4.3 Orthogonal Matrices and the QR Factorization

1Reading¶

Material related to this page, as well as additional exercises, can be found in ALA 4.3.

2Learning Objectives¶

By the end of this page, you should know:

an orthogonal matrix
the QR factorization of a square matrix
how to use the QR factorization to solve systems of equatitons of the form $A\vv{x} = \vv b$ , with $A$ square

3Orthogonal Matrices¶

Rotations and reflections play key roles in geometry, physics, robotics, quantum mechanics, airplanes, compute graphics, data science, and more. These transformations are encoded via orthogonal matrices, that is matirces whose columns form an orthonormal basis for $\mathbb{R}^n$ . They also play a central role in one of the most important methods of linear algebra, the QR factorization.

We start with a definition.

Definition 1 (Orthogonal Matrix)

A square matrix $Q$ is called orthogonal if it satisfies

\begin{align*} QQ^{\top} = Q^{\top}Q = I. \end{align*}

(1)

This means that $Q^{-1} = Q^{\top}$ (in fact, we could define orthogonal matrices this way instead), and that solving linear systems of the form $Q\vv x = \vv b$ is very easy: simply set $\vv x = Q^\top \vv b$ !

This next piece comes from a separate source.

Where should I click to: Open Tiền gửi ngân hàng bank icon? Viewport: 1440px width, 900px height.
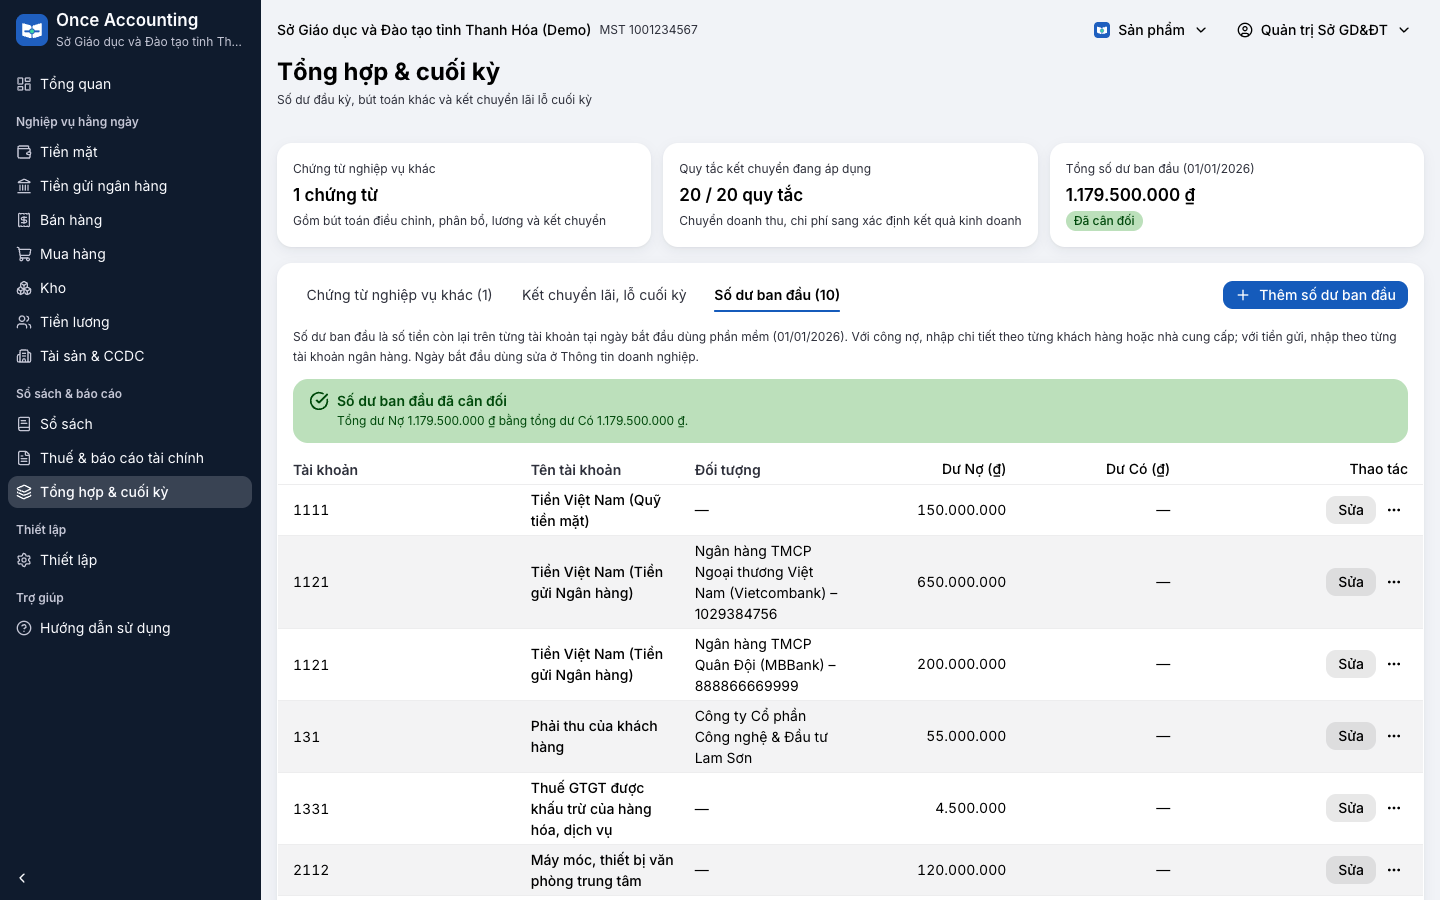[x=24, y=186]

Notice that $Q^\top Q = I$ implies that the columns of $Q$ are orthonormal. If $Q = [\vv{q_1}, ..., \vv{q_n}]$ , then

\begin{align*} (Q^\top Q)_{ij} = \vv{q_i}^\top \vv{q_j} = I_{ij} = \begin{cases} 1 \quad\text{if $i \neq j$}\\ 0\quad\text{if $i = j$}\end{cases} \end{align*}

(2)

which is exactly the definition of an orthonormal collcetion of vectors. Further, since ther eare $n$ such vectors, they must form an orthonormal basis for $\mathbb{R}^n$ .

Now, let’s explore some of the consequences of this definition.

Example 1 (

2 \times 2

orthogonal matrices)

A $2\times 2$ matric $Q = \bm a&b\\c&d\em$ is orthogonal if and only if

\begin{align*} Q^\top Q = \bm a^2 + c^2 & ab + cd \\ ac + cd & b^2 + d^2\em = \bm 1& 0\\ 0& 1\em \end{align*}

(3)

or equivalently

\begin{align*} a^2 + c^2 = 1, \quad ab + cd = 0, \quad b^2 + d^2 = 1 \end{align*}

(4)

The first and last equations say that $\bm a\\ c \em$ and $\bm b\\ d \em$ lie on the unit circle in $\mathbb{R}^2$ : a convenient and revealing way of writing this is by setting

\begin{align*} a = \cos \theta, \quad c= \sin \theta, \quad b = \cos \phi, \quad d = \sin \phi \end{align*}

(5)

since $\cos^2 \theta + \sin^2\theta = 1$ for all $\theta \in \mathbb{R}$ .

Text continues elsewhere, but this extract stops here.